Mary Garvin
Department of Biology
Oberlin College
Oberlin, OH 44074
phone: (440) 775-6402, cell: (440) 655-5611

Mary Garvin is Professor of Biology at Oberlin College where she studies the ecology of avian parasites and disease. Her current focus is the role of volatile and semi-volatile preen gland secretions in interactions between birds and arthropod vectors of disease. She is specifically interested in understanding the influence of these chemical cues on the feeding preferences of mosquito vectors of West Nile virus, for which birds serve as reservoir hosts.
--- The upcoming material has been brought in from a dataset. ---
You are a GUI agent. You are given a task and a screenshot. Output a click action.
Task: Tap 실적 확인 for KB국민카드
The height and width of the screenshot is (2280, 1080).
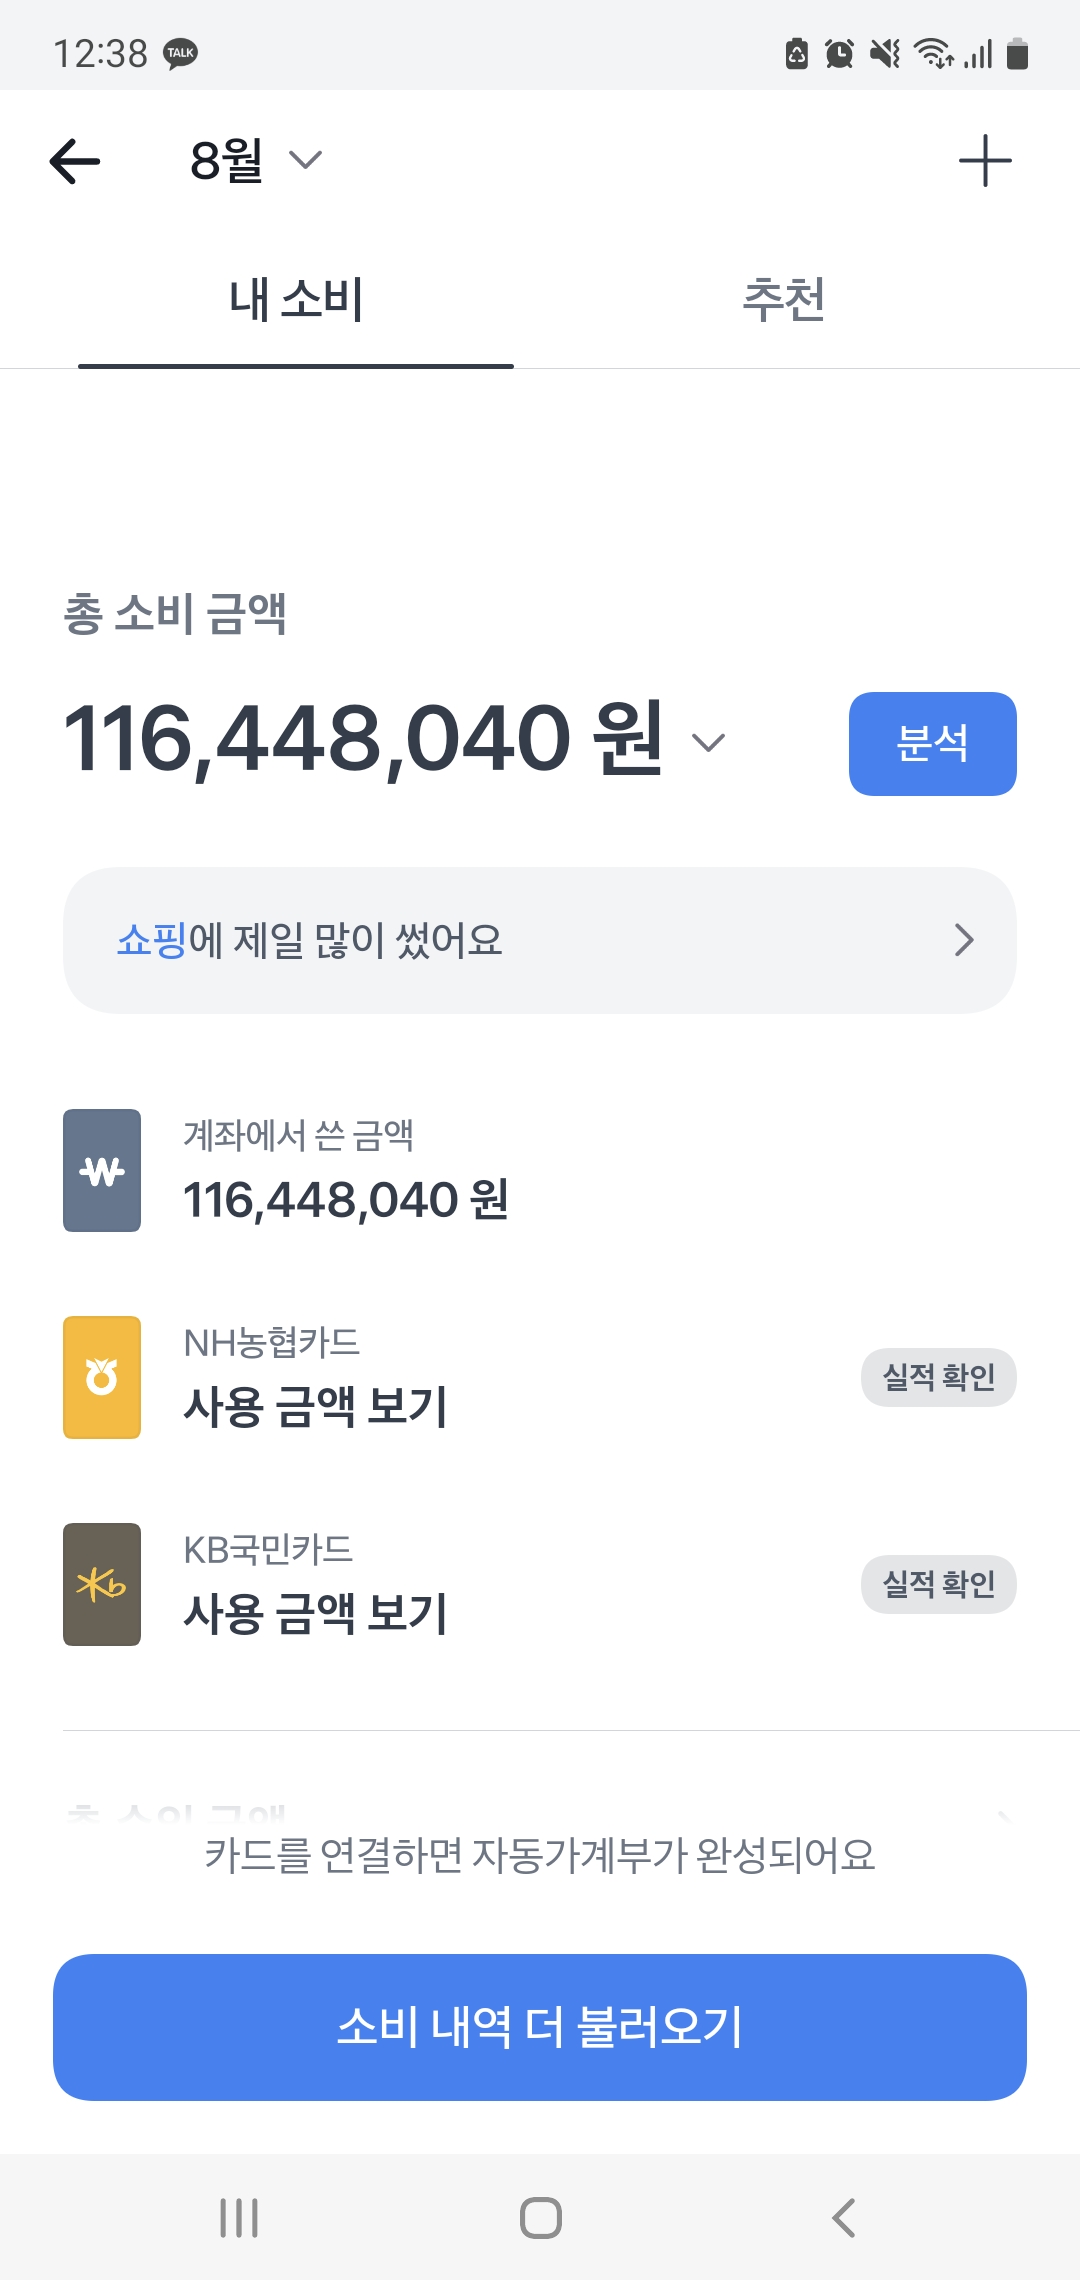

She conducts field studies to describe intra-and interspecific variation in the components of the secretions and laboratory bioassays to test for their effects on mosquito choice. Related past work includes the ecology of arboviral infections in the Florida Scrub-Jay and Blue Jay and the involvement of the Gray Catbird in West Nile virus overwintering. She also has worked on protozoan blood parasite transmission dynamics, physiological cost, and demographic effects in both migratory and resident passerines.

At Oberlin she teaches courses in Genetics, Evolution, and Ecology; Disease Ecology; Invertebrate Biology; and the Natural History of the Vermilion River Watershed. She also mentors undergraduate research students and is especially interested in mentoring students from underserved and disadvantaged populations.